Ik voel het lichaam van de spriet verslappen en duw hem van me af. Ik ga vervolgens boven op hem zitten en wil hem de handboeien om doen. Ik heb al die tijd gewacht met het gebruik van pepperspray in de kleine kamer, omdat de kans op besmetting groot is. Bij gebruik kan Robin of ikzelf hierdoor ook uitgeschakeld worden, wat nog gevaarlijker is. Maar als de spriet opnieuw tot leven komt en zich weer begint te verzetten pak ik mijn pepperspray, pak hem bij zijn haren beet en spuit zijn ogen vol. Ik wil maar één ding en dat is zo snel mogelijk naar buiten toe. Ik pak de spriet beet en roep naar Robin dat die zijn benen vast moet pakken, voordat de reus met het ‘feestje’ mee gaat doen. Waar ik al bang voor was, gebeurt met het gebruik van de pepperspray. Kennelijk doordat ik vrij dichtbij de spriet gepepperd heb kaatst de spray en treft de reus in het gezicht. De reus ontwaakt en begint hierdoor heftig te kuchen en wil opstaan. Ik geef de reus een flinke duw en deze valt achterover in de zitbank. Al vechtend, de beide dames wegduwend, banen we ons een weg naar de uitgang. Daar staat inmiddels Rob weer, die de deur voor ons openhoudt en gelijk weer dicht trekt als we hierdoor zijn. In het trappenhuis lopen we, de spriet met kop en kont beethoudend, naar beneden. We horen op dat moment heel veel sirenes.
De spriet gilt als een mager speenvarken, kennelijk doet de pepperspray flink zeer. Ik zie dat mijn hele overhemd onder het bloed zit en zie dat in mijn arm een paar oppervlakkige snijwonden zitten. Ook de spriet heeft een aantal oppervlakkige snijwonden aan zijn gezicht en armen. Door de worsteling is het bloed overal uitgesmeerd en zie ik eruit of ik zwaargewond ben.

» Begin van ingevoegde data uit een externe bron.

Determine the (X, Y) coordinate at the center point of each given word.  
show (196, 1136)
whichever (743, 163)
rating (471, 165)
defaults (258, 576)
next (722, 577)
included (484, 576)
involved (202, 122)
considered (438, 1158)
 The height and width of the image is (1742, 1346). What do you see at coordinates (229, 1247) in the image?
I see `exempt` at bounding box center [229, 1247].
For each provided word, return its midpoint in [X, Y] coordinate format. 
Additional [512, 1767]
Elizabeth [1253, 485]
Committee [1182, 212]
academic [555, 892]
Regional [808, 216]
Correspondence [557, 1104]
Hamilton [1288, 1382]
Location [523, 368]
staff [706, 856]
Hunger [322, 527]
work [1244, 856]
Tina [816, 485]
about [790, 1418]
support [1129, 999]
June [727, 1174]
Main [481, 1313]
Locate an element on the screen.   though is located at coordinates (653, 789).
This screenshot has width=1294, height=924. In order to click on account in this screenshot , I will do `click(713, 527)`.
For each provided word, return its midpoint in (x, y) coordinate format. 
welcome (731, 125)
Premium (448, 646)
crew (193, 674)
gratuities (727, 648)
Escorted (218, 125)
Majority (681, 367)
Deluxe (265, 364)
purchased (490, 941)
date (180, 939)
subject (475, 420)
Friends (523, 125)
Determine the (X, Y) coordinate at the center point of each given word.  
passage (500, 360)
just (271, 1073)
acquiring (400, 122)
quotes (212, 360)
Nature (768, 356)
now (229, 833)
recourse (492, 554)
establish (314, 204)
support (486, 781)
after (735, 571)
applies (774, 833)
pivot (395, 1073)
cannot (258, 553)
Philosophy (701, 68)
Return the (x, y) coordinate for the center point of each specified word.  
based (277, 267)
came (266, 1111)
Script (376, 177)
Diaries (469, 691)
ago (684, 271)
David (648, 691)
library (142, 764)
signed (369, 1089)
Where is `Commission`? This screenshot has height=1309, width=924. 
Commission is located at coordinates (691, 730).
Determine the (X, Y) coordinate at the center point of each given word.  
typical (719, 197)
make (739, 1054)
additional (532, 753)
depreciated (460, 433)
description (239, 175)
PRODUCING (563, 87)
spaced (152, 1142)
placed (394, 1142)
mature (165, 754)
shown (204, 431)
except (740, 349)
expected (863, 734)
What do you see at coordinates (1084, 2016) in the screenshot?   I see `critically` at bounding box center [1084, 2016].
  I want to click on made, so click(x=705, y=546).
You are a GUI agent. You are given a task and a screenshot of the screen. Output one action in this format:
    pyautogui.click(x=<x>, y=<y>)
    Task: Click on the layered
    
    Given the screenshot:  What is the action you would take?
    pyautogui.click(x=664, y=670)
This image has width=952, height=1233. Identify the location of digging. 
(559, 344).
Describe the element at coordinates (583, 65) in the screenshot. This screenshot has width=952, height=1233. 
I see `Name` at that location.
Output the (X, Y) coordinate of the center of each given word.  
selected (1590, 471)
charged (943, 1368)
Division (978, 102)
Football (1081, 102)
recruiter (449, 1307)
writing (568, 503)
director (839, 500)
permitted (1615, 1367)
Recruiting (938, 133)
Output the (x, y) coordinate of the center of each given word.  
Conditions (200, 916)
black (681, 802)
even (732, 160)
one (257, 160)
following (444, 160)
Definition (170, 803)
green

Beneden gekomen staat het vol met politieauto’s en met collega’s die met verbazing staan te kijken naar ons: een gillende spriet, een zwaar bebloede Piet en het verbeten gezicht van Robin, die de spriet helemaal zat is.
Ik roep tegen de collega’s dat alles onder controle is en dat we ‘de buit’ binnen hebben. De spriet wordt op z’n buik in de bus gelegd, ik ga boven op hem zitten en we rijden naar het politiebureau. Ik ben echt pissig, duw de spriet met zijn hoofd op de grond en zeg : “Wij zijn de baas, begrijp je dat? Wij zijn de baas! Dan begint de spriet keihard te lachen en herhaalt met een Pools accent : Wai zin de baas! Bij aankomst staat er een ontvangstcomité klaar. Als ze ons zien kijken ze ons bezorgd aan. De spriet blijft luidkeels continue herhalen: “Wai zin de baas! De collega’s vragen wat de spriet nu precies roept. Ik zeg tegen hen dat ik hem zojuist zijn eerst zin in het Nederlands heb geleerd.
Achteraf besef ik dat we heel veel geluk gehad hebben. Bij het zien van mezelf in de spiegel heb ik wel gelachen, ik kon me de bezorgde blikken van mijn collega’s voorstellen, want ik zag er niet uit !!Gelukkig blijken de snijwonden oppervlakkig te zijn en kan ik met een paar pleisters en een schoon overhemd weer verder.

De spriet bleek na ontnuchtering niks meer van het voorval te weten dan alleen een zin die in zijn hoofd was blijven hangen: “wij zijn de baas!”